─── SUPPLIED MATERIAL

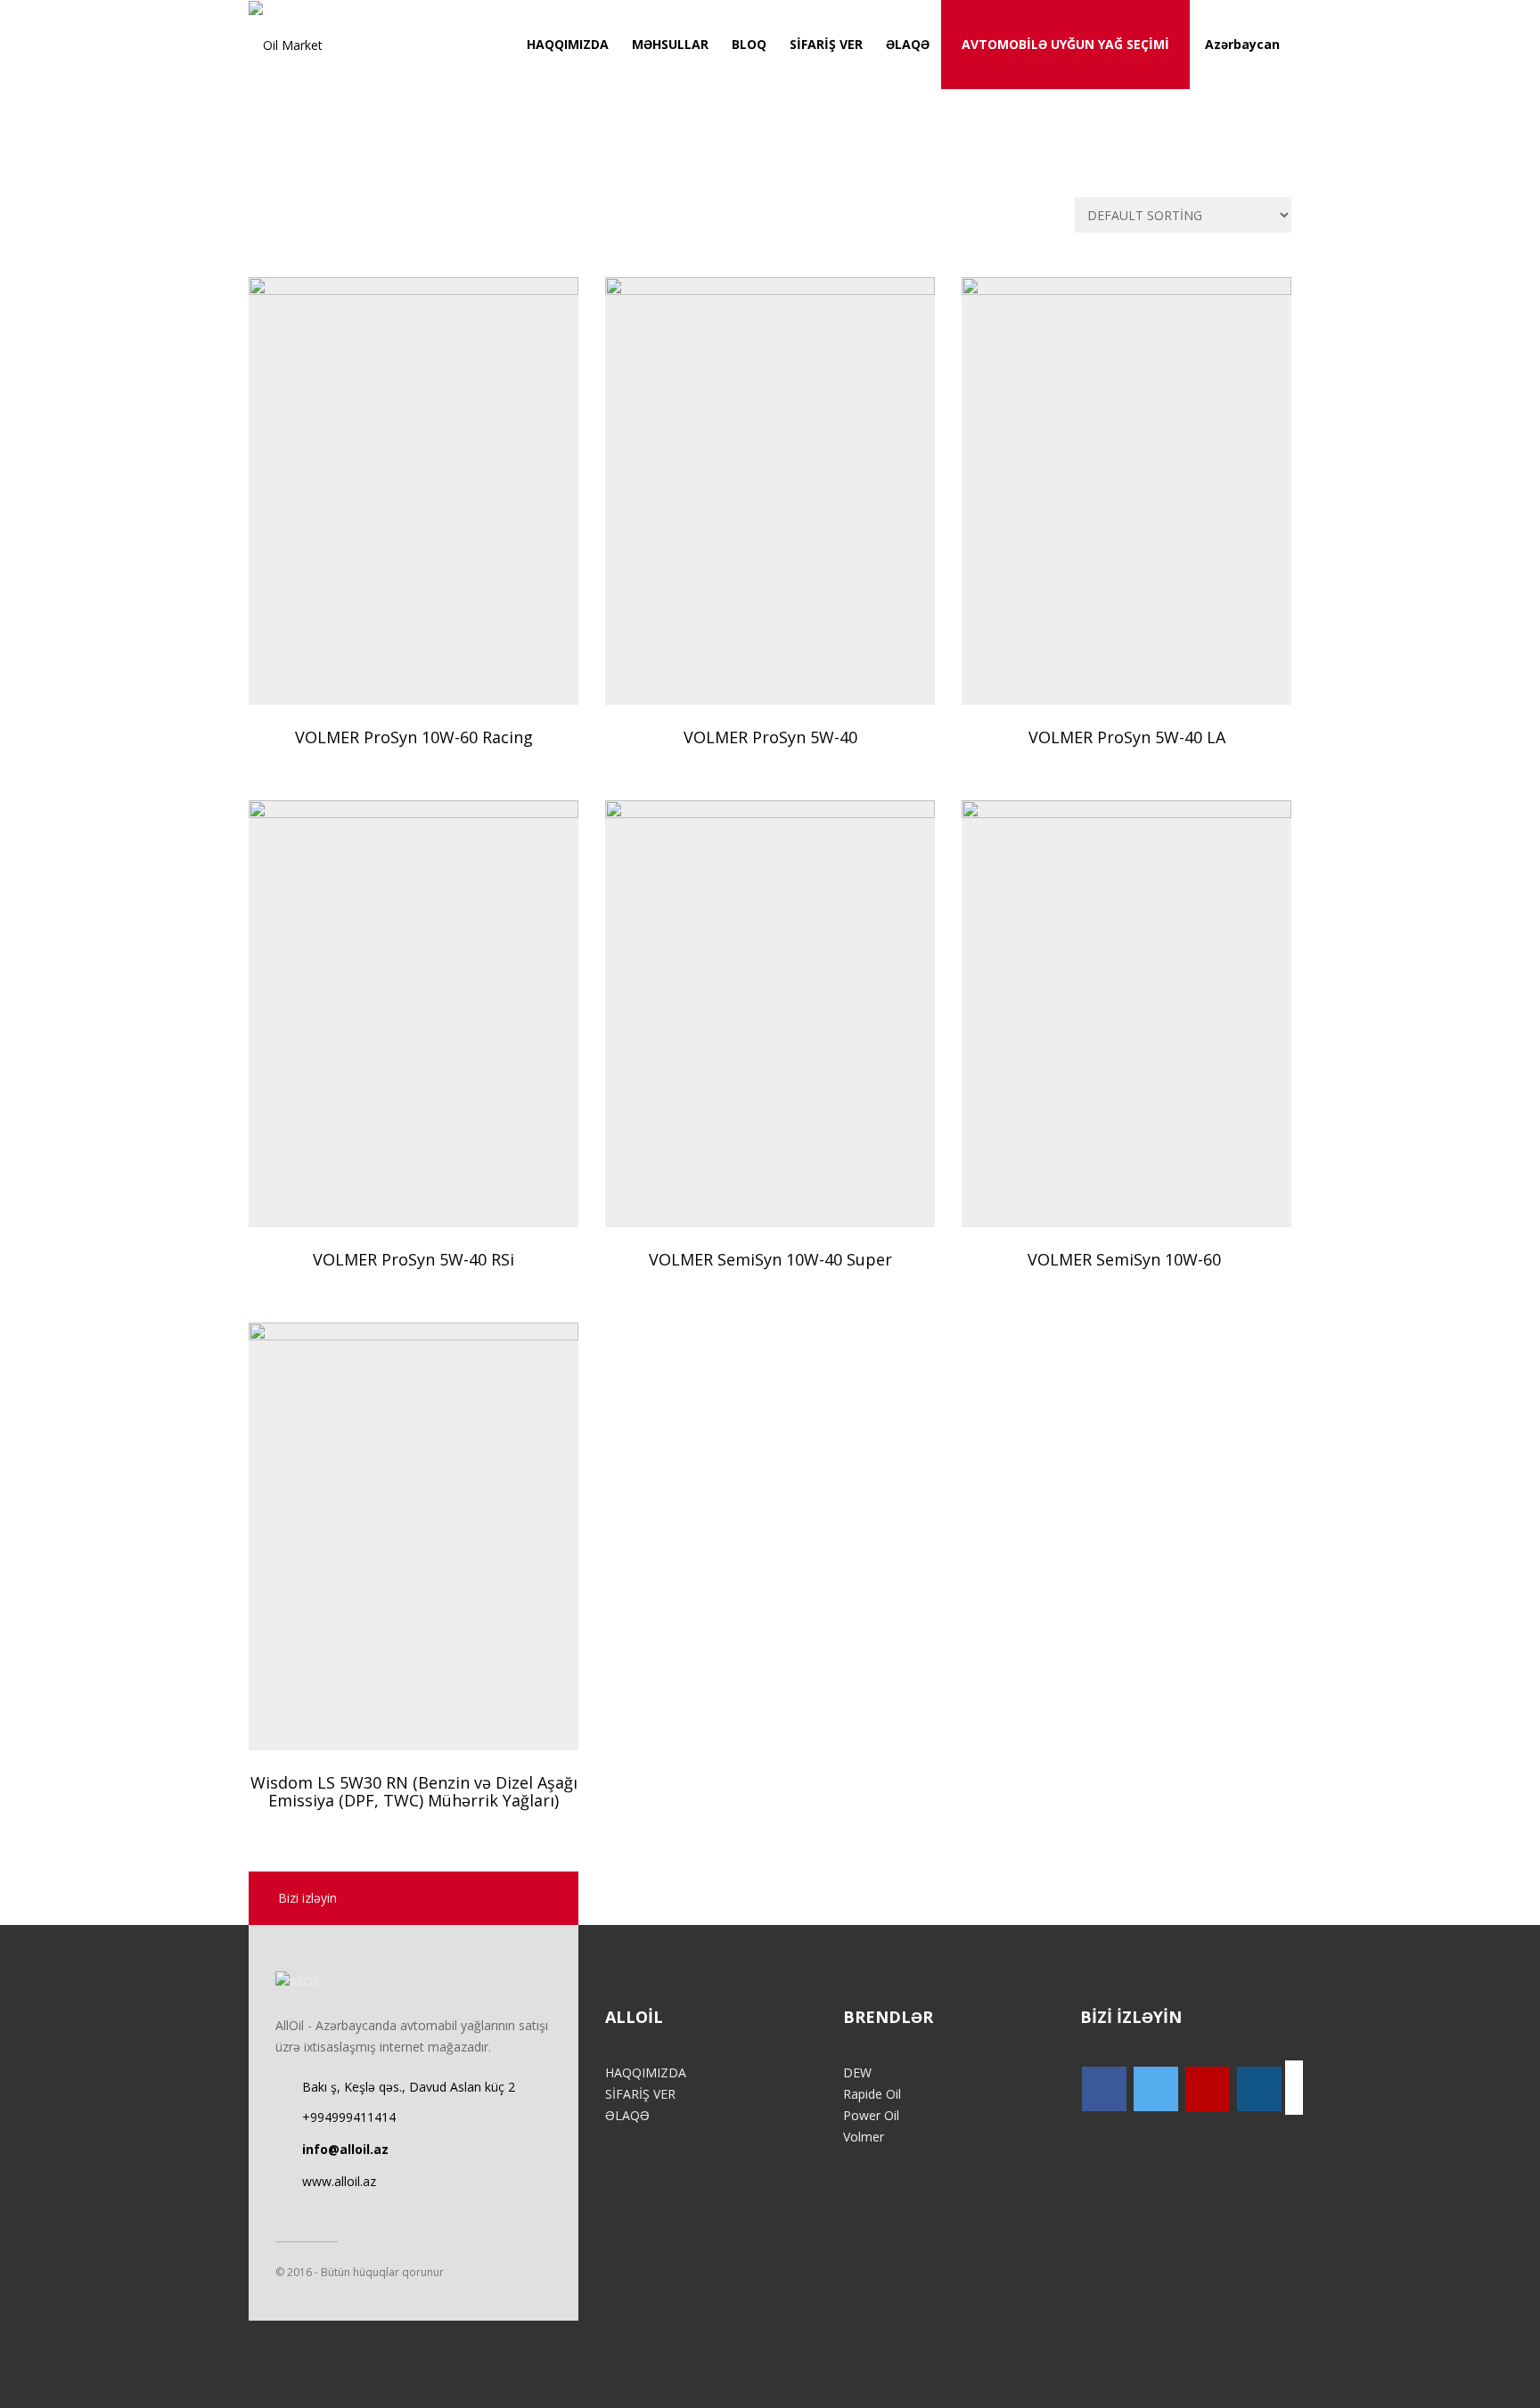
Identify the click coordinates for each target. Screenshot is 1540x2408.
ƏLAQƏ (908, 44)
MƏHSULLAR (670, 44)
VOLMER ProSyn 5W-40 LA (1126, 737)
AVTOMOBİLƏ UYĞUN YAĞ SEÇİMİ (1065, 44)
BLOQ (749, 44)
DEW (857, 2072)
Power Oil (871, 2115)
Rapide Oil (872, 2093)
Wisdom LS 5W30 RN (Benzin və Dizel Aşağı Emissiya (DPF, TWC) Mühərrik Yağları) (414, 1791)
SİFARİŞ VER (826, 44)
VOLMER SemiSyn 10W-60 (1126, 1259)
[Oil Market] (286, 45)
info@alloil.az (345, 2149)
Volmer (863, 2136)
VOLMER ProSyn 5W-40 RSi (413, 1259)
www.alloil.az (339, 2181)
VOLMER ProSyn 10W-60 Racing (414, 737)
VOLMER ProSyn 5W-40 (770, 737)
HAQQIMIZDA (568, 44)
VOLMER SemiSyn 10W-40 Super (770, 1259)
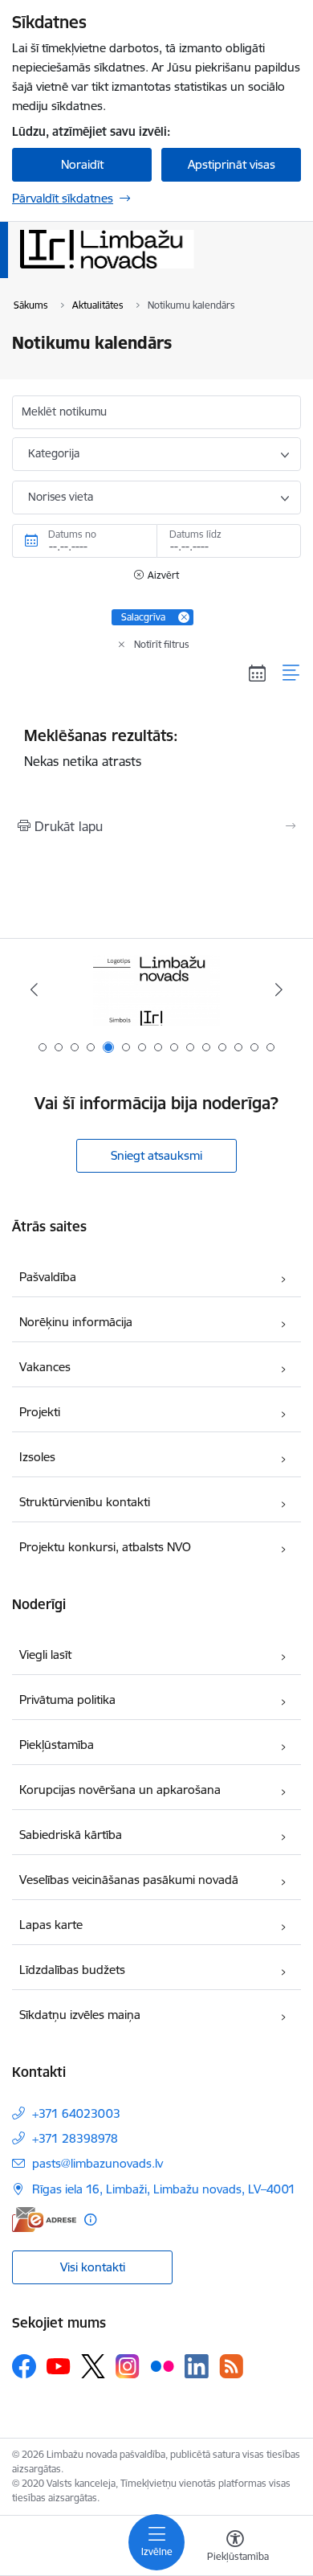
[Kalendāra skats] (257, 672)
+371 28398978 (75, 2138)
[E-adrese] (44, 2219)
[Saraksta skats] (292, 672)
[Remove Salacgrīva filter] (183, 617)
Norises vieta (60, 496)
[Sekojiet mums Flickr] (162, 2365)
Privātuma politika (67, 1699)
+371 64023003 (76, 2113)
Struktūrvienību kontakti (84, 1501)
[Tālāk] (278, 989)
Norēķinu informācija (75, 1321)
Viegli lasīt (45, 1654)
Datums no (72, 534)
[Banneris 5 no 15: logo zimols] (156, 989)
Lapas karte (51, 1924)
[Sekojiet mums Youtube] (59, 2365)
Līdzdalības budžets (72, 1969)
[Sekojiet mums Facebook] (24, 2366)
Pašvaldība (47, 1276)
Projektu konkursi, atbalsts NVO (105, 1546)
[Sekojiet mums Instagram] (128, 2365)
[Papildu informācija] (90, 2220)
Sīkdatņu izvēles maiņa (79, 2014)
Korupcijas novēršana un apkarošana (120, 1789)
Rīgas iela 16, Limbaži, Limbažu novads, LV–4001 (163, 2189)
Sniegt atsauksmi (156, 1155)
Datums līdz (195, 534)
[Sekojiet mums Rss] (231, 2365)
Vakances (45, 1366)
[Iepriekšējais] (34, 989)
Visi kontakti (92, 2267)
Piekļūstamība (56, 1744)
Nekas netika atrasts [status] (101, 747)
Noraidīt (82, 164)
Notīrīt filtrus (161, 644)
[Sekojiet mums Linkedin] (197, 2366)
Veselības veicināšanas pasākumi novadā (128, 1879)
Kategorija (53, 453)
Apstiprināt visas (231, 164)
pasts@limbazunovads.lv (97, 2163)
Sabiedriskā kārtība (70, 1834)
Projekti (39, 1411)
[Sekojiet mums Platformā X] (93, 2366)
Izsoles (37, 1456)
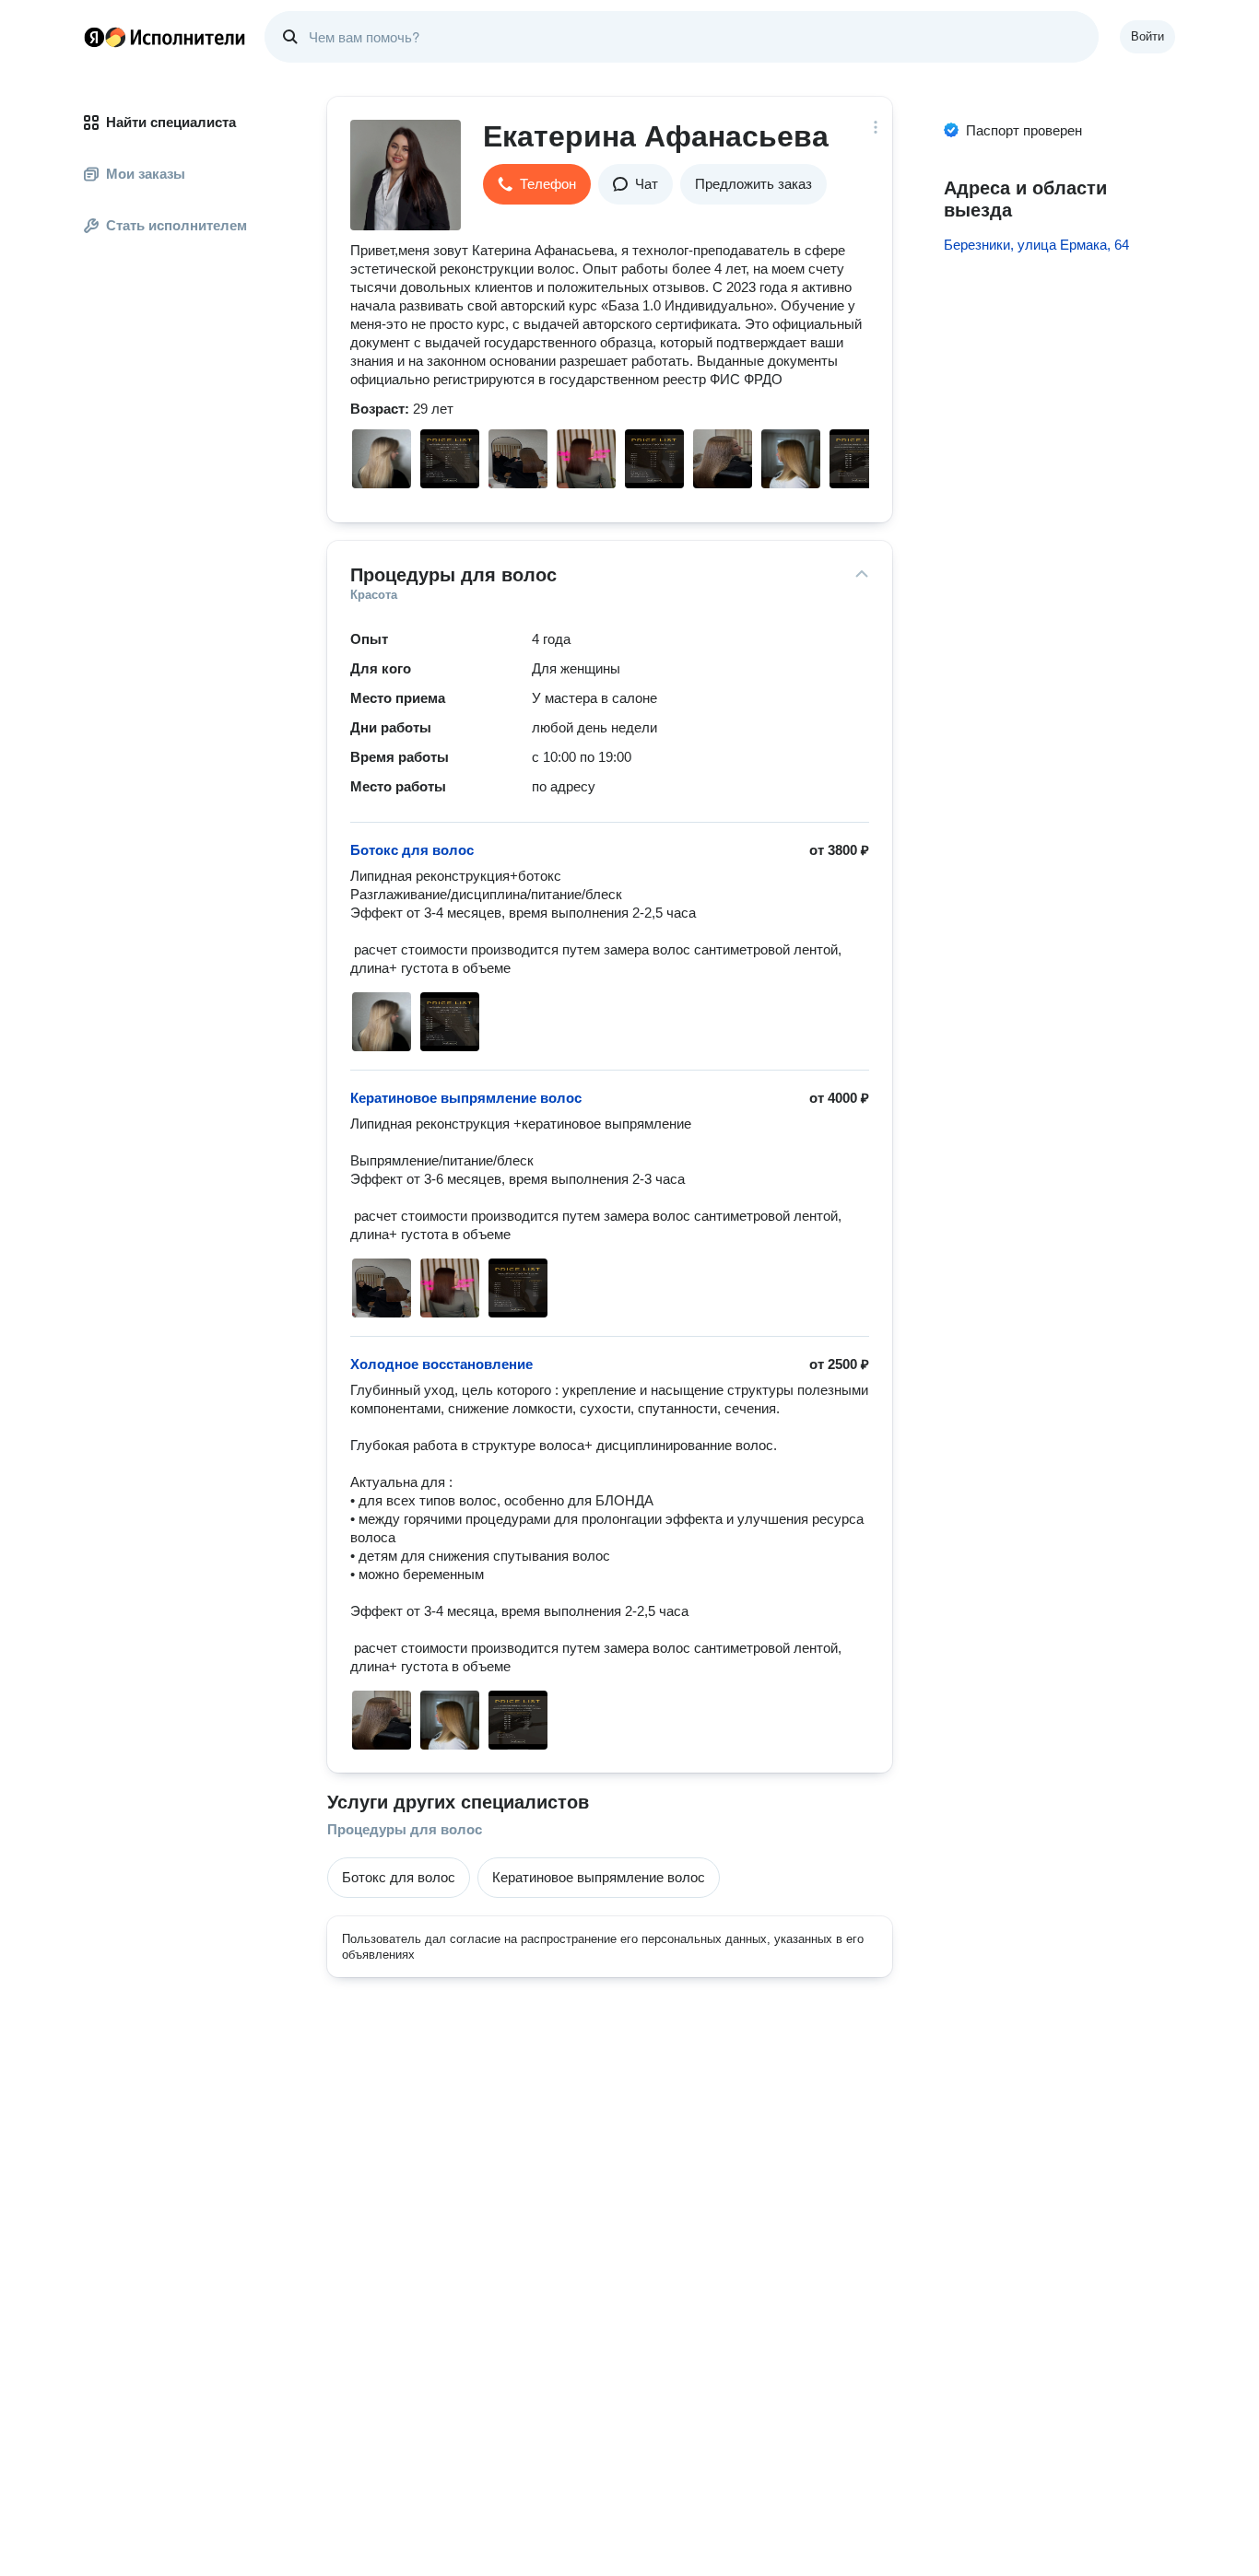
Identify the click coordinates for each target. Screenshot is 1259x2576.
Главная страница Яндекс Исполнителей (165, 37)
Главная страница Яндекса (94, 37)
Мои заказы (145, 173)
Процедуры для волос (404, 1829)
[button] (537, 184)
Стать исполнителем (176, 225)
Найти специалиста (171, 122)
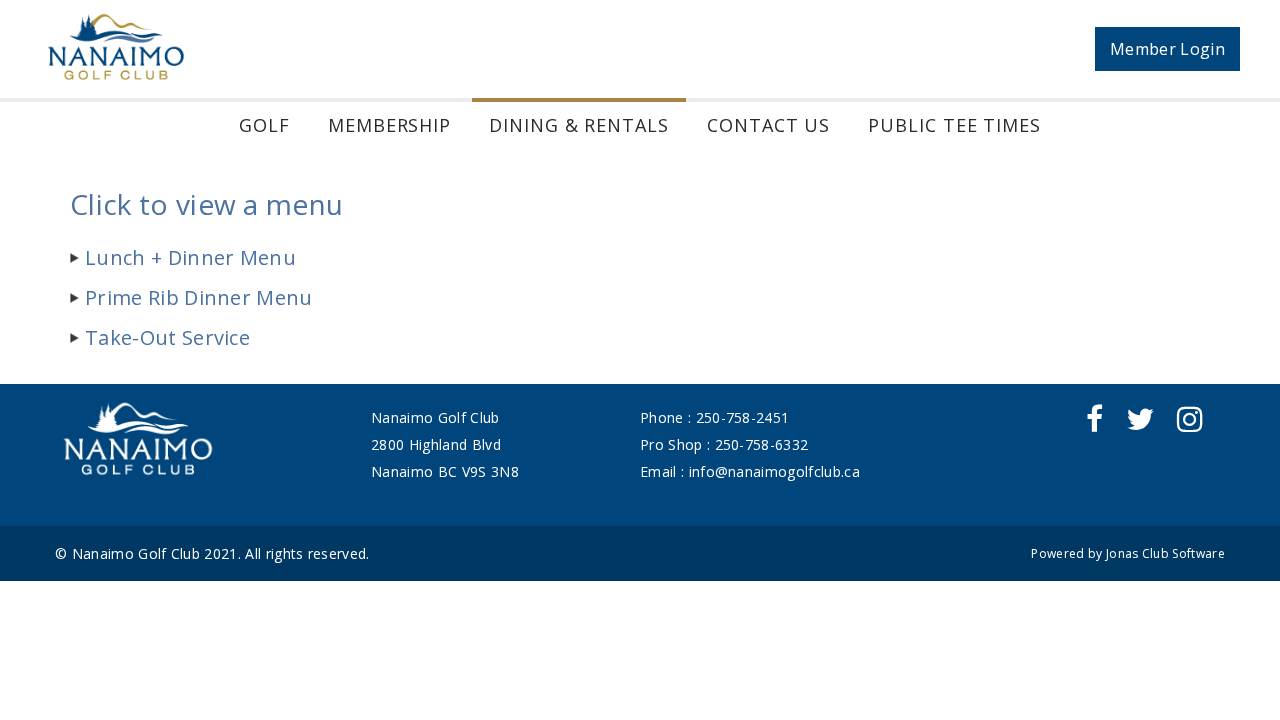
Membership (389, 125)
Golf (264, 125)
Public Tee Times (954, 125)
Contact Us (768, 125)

──────

Excluding all pictures, output exactly the lines from the line containing "Piekļūstamība (56, 1744)" through the last line of the entries above.

Piekļūstamība (56, 1744)
Nekas netika atrasts [status] (101, 747)
Noraidīt (82, 164)
Notīrīt filtrus (161, 644)
[Sekojiet mums Linkedin] (197, 2366)
Veselības veicināšanas pasākumi novadā (128, 1879)
Kategorija (53, 453)
Apstiprināt visas (231, 164)
pasts@limbazunovads.lv (97, 2163)
Sabiedriskā kārtība (70, 1834)
Projekti (39, 1411)
[Sekojiet mums Platformā X] (93, 2366)
Izsoles (37, 1456)
Identify the click coordinates for each target. Screenshot is 1259x2576.
Главная страница Яндекс Исполнителей (165, 37)
Главная страница Яндекса (94, 37)
Мои заказы (145, 173)
Процедуры для волос (404, 1829)
[button] (537, 184)
Стать исполнителем (176, 225)
Найти специалиста (171, 122)
Membership (389, 125)
Golf (264, 125)
Public Tee Times (954, 125)
Contact Us (768, 125)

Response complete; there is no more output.